All of lore.kernel.org
 help / color / mirror / Atom feed
From: <mhonap@nvidia.com>
To: <aniketa@nvidia.com>, <ankita@nvidia.com>,
	<alwilliamson@nvidia.com>, <vsethi@nvidia.com>, <jgg@nvidia.com>,
	<mochs@nvidia.com>, <skolothumtho@nvidia.com>,
	<alejandro.lucero-palau@amd.com>, <dave@stgolabs.net>,
	<jonathan.cameron@huawei.com>, <dave.jiang@intel.com>,
	<alison.schofield@intel.com>, <vishal.l.verma@intel.com>,
	<ira.weiny@intel.com>, <dan.j.williams@intel.com>, <jgg@ziepe.ca>,
	<yishaih@nvidia.com>, <kevin.tian@intel.com>
Cc: <cjia@nvidia.com>, <kwankhede@nvidia.com>, <targupta@nvidia.com>,
	<zhiw@nvidia.com>, <kjaju@nvidia.com>,
	<linux-kernel@vger.kernel.org>, <linux-cxl@vger.kernel.org>,
	<kvm@vger.kernel.org>, <mhonap@nvidia.com>
Subject: [RFC v2 06/15] vfio/cxl: introduce vfio-cxl core preludes
Date: Tue, 9 Dec 2025 22:20:10 +0530	[thread overview]
Message-ID: <20251209165019.2643142-7-mhonap@nvidia.com> (raw)
In-Reply-To: <20251209165019.2643142-1-mhonap@nvidia.com>

From: Manish Honap <mhonap@nvidia.com>

In VFIO, common functions that used by VFIO variant drivers are managed
in a set of "core" functions.
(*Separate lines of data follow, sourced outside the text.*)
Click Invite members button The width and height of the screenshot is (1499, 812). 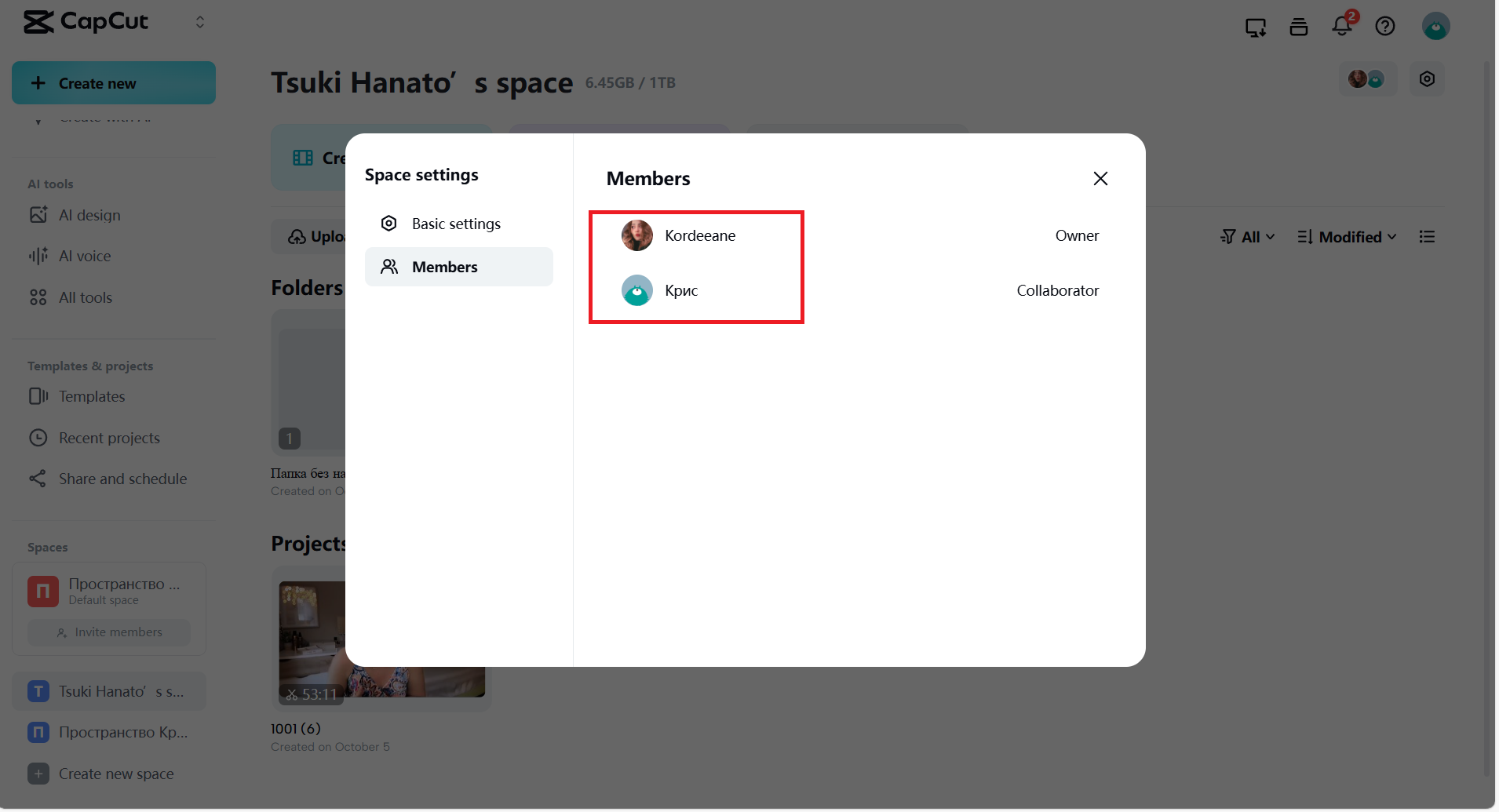(109, 632)
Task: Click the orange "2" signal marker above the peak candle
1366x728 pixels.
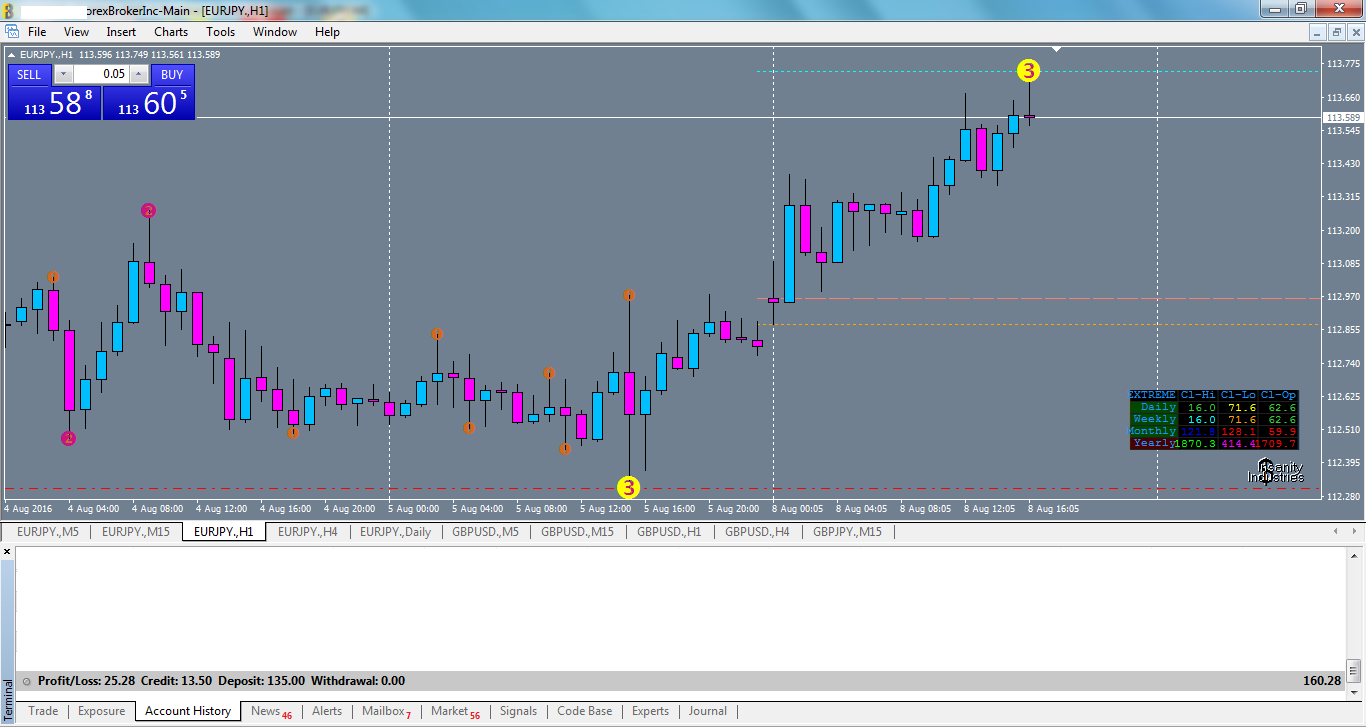Action: (x=148, y=210)
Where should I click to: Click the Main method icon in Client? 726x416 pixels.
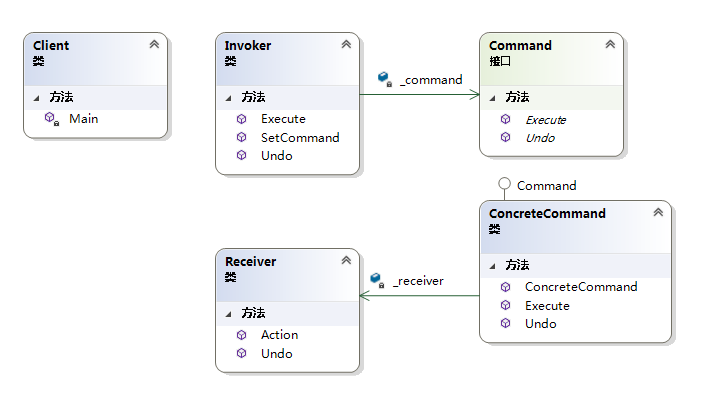coord(51,118)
E.g. the vfio-pci-core provides the common
functions used by VFIO variant drviers to support PCI device
passhthrough.

Although the CXL type-2 device has a PCI-compatible interface for device
configuration and programming, they still needs special handlings when
initialize the device:

- Probing the CXL DVSECs in the configuration.
- Probing the CXL register groups implemented by the device.
- Configuring the CXL device state required by the kernel CXL core.
- Create the CXL region.
- Special handlings of the CXL MMIO BAR.

Introduce vfio-cxl core preludes to hold all the common functions used
by VFIO variant drivers to support CXL device passthrough.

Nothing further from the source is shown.